You should have additional savings, such as a 401(k), 457, Roth IRA, or traditional IRA plan, even if you expect a government-sponsored, COLA-adjusted retirement plan.

You don't control your employer's retirement plan

A pension that looks good today may change, especially if it is not part of a collective agreement or other mandate.

Your employer controls a defined benefit plan (subject, of course, to federal law and contractual obligations). This means your company can change its benefit calculation, reduce benefits, or even terminate the plan.

If this is the case, your employer can arrange a payment to workers for their shares of the scheme to date. However, in some cases, funds are left in a poorly managed account that pays meager benefits until the last retired employee dies. In any case, you will not get the expected monthly benefits.

It’s even possible that your company’s retirement plan will fail. There are protections in place to help you preserve some, but not all, of your retirement plan.

Can I have both a 401(k) plan and a defined benefit pension?

Yes, you can have both a retirement plan and a 401(k) plan. These days, relatively few people get both through a single employer. More have one through a current employer and another carry over from a previous job.

In this situation, you can contribute to your 401(k).
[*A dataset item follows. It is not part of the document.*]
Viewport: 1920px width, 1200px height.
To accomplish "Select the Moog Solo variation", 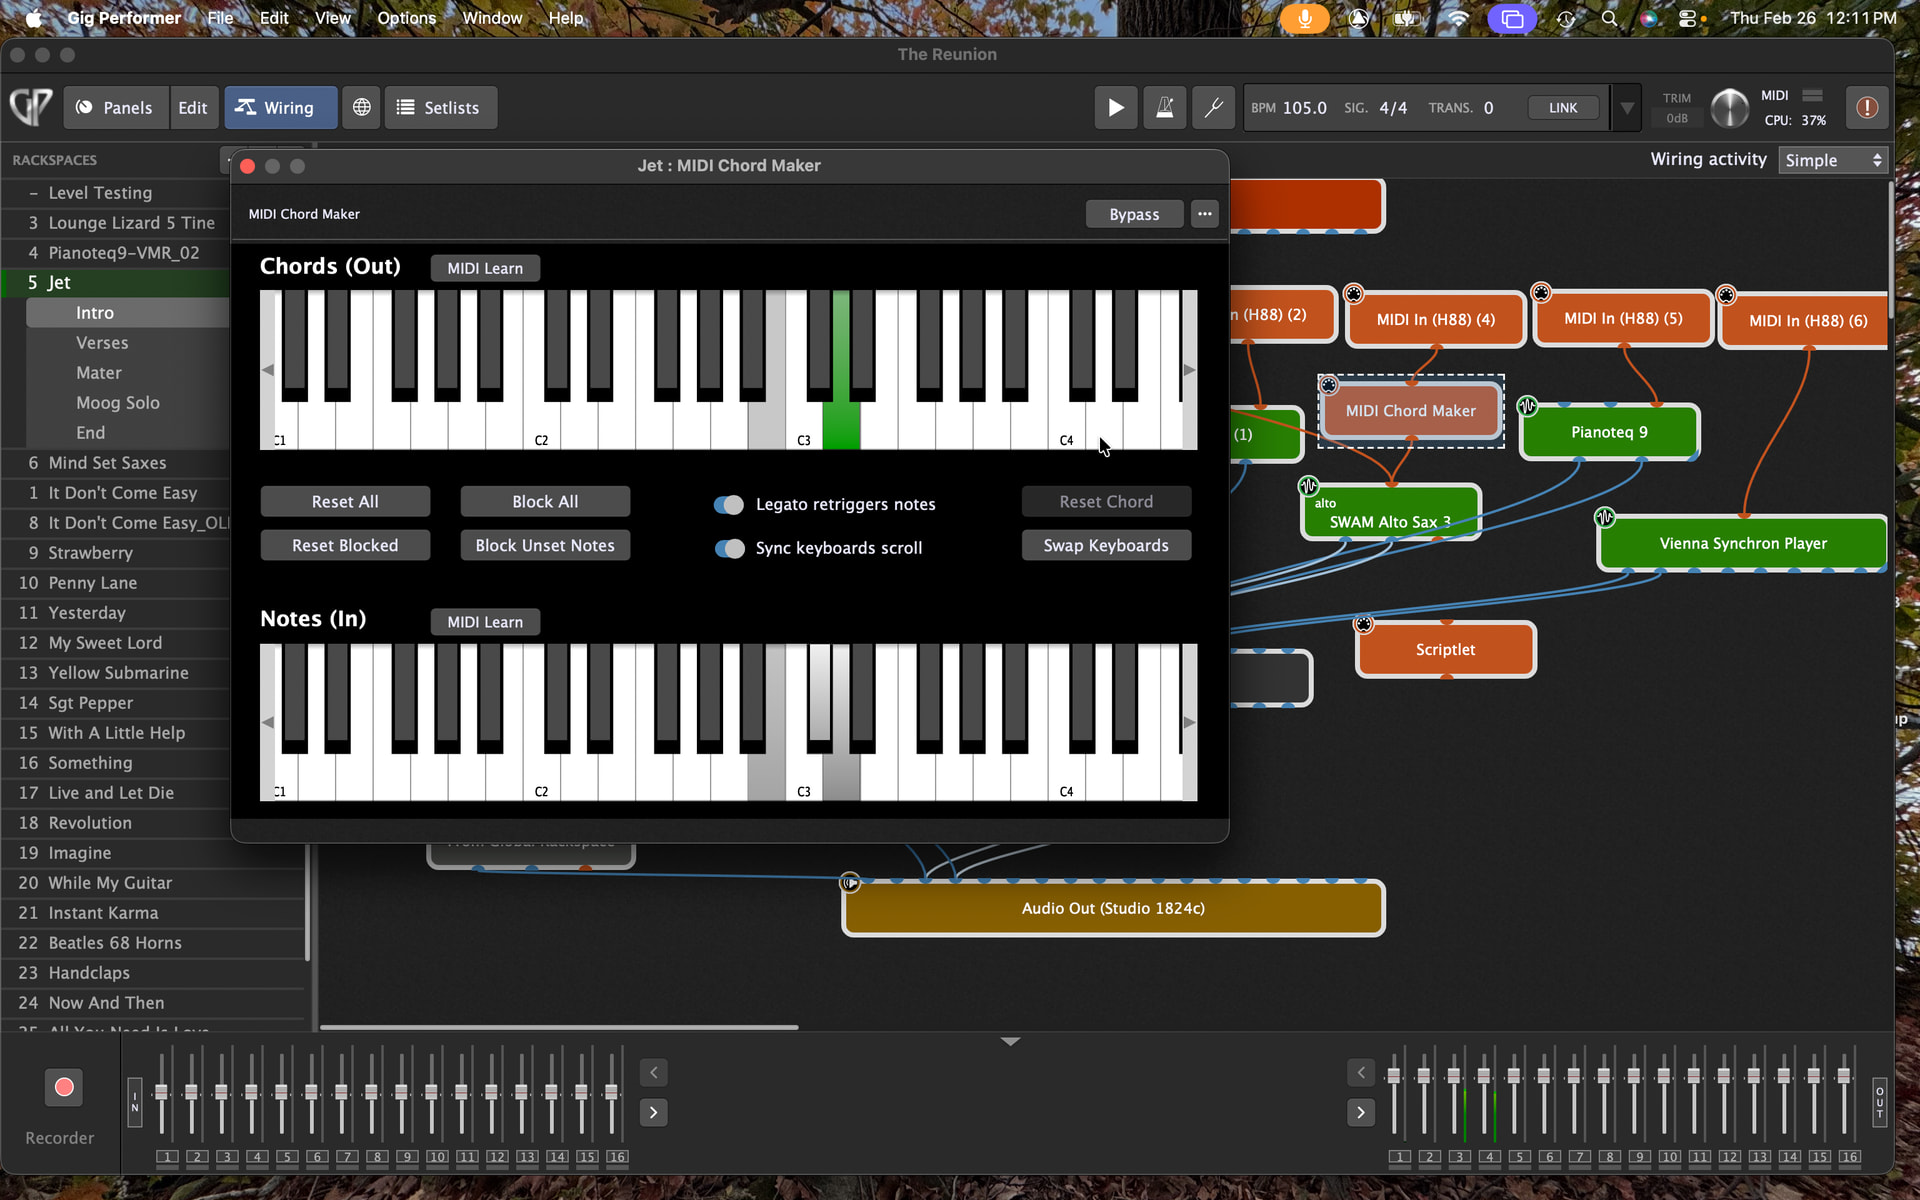I will click(x=118, y=403).
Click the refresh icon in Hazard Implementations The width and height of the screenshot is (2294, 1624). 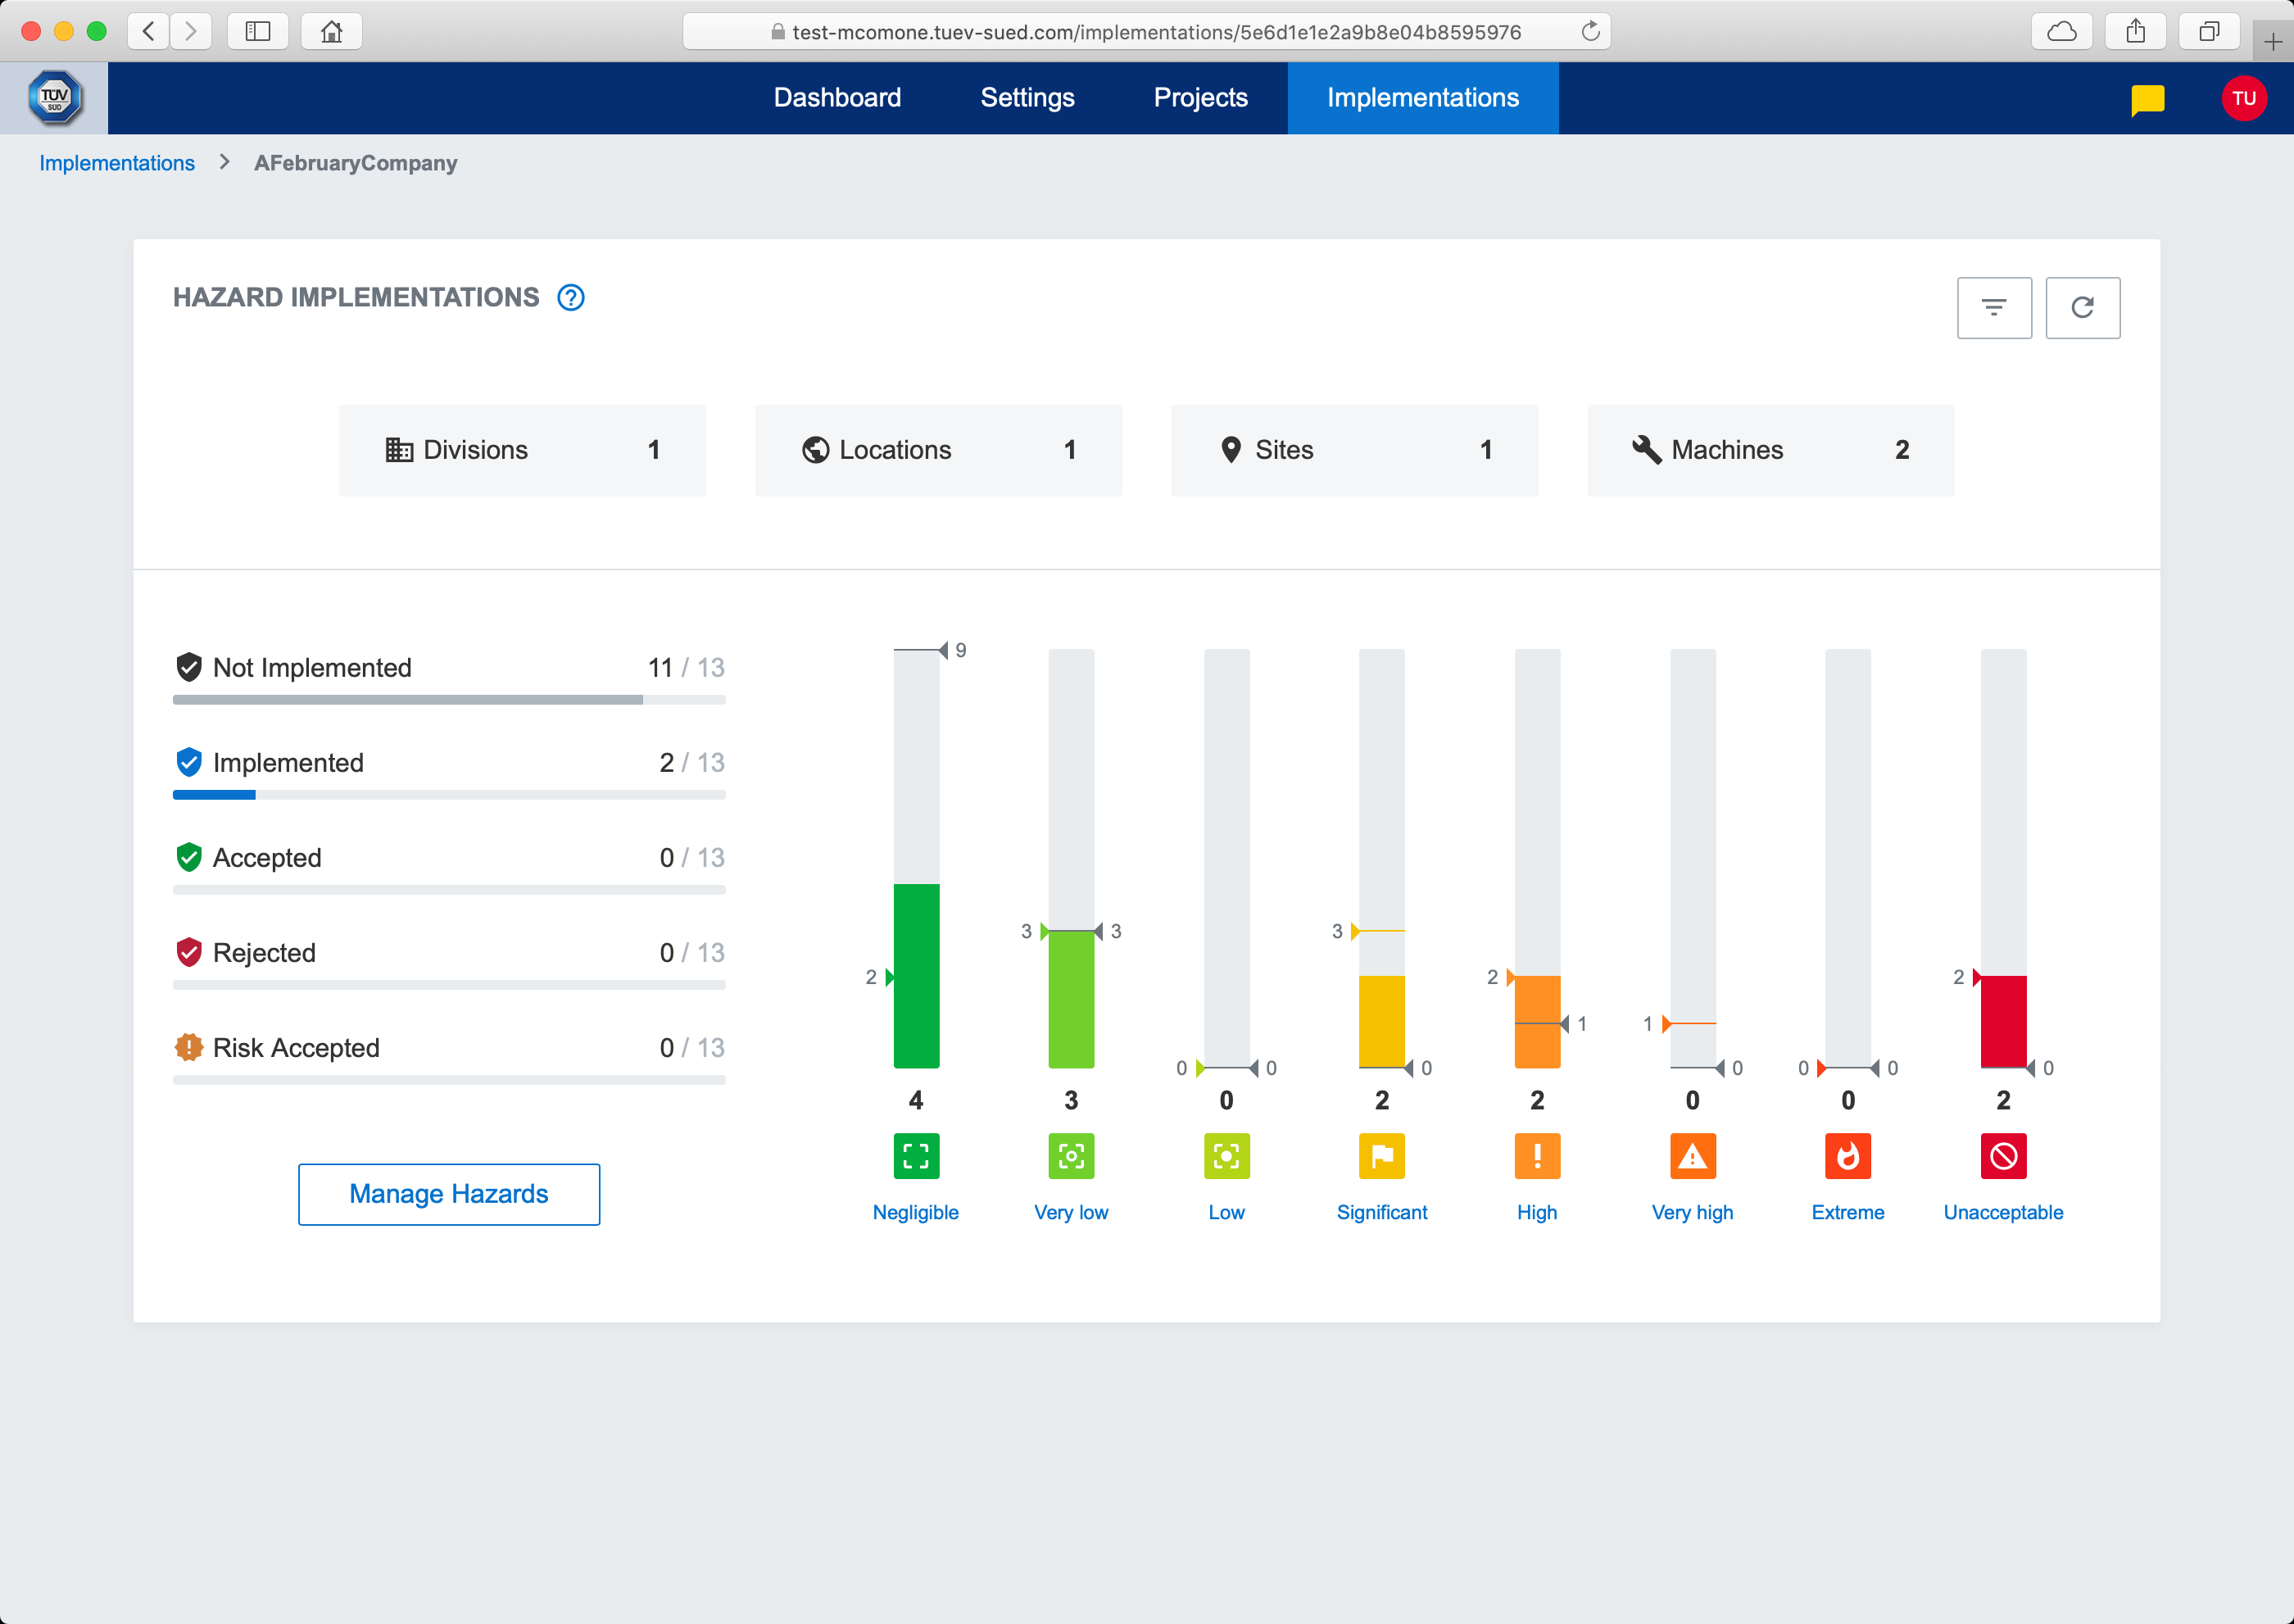2082,308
Your retirement plan benefits are already established.

Can an underfunded pension mean I don't get what I'm owed?

If a pension is not insured with the Pension Benefit Guaranty Corporation (PBGC), it could theoretically fail if a company goes bankrupt because it cannot fund its defined benefit obligations.

Fortunately, most private pensions are insured by the PBGC, providing some protection to eligible retirees even if payouts are reduced in the event of financial catastrophe.

When can I access my 401(k) retirement money?

If these are traditional accounts, you can begin withdrawing from your 401(k) plan without penalties at age 59.5. Before that, you would be subject to a 10% early withdrawal penalty. Regardless of when you make 401(k) withdrawals, you'll also have to pay any deferred income taxes due on the money.

If it's a Roth 401(k) or IRA, you paid the income tax upfront. You can withdraw the money you've contributed (but not the accumulated growth) at any age, and you don't have to withdraw it before a certain age.

How much can I contribute to a 401(k) plan or IRA plan in 2024?

Individuals can contribute up to $23,000 to a 401(k) plan in tax year 2024. The IRA limit for individuals in tax year 2024 is $7,000 .

The essential

The future of defined benefit pensions is precarious to say the least. In addition to your pension, it's a good idea to fund a defined contribution retirement plan, such as a 401(k) or 403(b), if your employer offers one. An IRA is another good choice. You can even max out your contributions to both a defined contribution plan and an IRA in the same year.

Other ways to prepare for retirement include building non-retirement investments (stocks, mutual funds, real estate investments), working to get out of debt, and even exploring career opportunities after retirement.

A traditional pension is great if you have one, but never assume your employer will fully cover your pension. Ultimately, the quality of your retirement is your responsibility.